Glomerella graminicola

Scientific classification
- Kingdom: Fungi
- Division: Ascomycota
- Class: Sordariomycetes
- Order: Glomerellales
- Family: Glomerellaceae
- Genus: Colletotrichum
- Species: G. graminicola
- Binomial name: Glomerella graminicola D.J. Politis (1975)
- Synonyms: Colletotrichopsis graminicola (Ces.) Munt.-Cvetk. (1953) Colletotrichum graminicola (Ces.) G.W. Wilson (1914) Dicladium graminicola Ces. [as 'graminicolum'] (1852) Steirochaete graminicola (Ces.) Sacc. (1923) Vermicularia melicae Fuckel

= Glomerella graminicola =

- Genus: Glomerella
- Species: graminicola
- Authority: D.J. Politis (1975)
- Synonyms: Colletotrichopsis graminicola (Ces.) Munt.-Cvetk. (1953) , Colletotrichum graminicola (Ces.) G.W. Wilson (1914) , Dicladium graminicola Ces. [as 'graminicolum'] (1852) , Steirochaete graminicola (Ces.) Sacc. (1923) , Vermicularia melicae Fuckel

Species of fungus

Glomerella graminicola is an economically important crop parasite affecting both wheat and maize where it causes the plant disease anthracnose leaf blight.

== Host and symptoms ==
Glomerella graminicola is an anamorphic fungus which is identified as Colletotrichum graminicola in the teleomorphic phase. It is the anamorphic phase that causes anthracnose in many cereal species.
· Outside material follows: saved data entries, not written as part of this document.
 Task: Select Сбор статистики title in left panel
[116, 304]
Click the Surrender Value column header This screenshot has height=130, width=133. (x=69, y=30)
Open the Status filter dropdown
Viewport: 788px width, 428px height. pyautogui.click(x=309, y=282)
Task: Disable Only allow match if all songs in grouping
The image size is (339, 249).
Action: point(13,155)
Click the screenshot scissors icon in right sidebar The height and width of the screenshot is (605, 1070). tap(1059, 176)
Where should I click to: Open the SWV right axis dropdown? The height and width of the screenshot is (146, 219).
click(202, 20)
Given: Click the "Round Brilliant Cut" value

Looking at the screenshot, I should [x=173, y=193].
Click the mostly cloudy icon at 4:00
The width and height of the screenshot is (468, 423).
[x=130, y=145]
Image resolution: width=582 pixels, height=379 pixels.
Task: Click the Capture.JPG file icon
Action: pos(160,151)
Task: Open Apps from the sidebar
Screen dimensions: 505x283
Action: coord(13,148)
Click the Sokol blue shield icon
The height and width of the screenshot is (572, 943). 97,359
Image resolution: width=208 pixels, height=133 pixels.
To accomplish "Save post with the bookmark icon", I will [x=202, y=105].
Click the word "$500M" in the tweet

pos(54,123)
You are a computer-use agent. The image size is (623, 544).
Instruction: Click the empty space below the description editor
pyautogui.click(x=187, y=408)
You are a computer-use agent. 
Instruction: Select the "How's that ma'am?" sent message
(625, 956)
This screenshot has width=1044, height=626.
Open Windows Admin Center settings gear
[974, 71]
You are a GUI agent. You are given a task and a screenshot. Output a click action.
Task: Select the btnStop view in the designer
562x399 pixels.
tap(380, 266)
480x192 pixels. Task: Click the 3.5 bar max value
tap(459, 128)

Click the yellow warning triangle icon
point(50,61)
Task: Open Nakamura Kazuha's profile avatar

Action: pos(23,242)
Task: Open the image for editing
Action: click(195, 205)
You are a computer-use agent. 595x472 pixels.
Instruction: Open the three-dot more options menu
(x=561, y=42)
While the main host of this disease is maize, it can also affect other cereals and grasses, such as sorghum, ryegrass, bluegrass, barley, wheat, and some cultivars of fescue where the production of fruiting bodies cause symptoms to appear in the host plant.
 Corn anthracnose leaf blight is the most common stalk disease in maize and occurs most frequently in reduced-till or no-till fields.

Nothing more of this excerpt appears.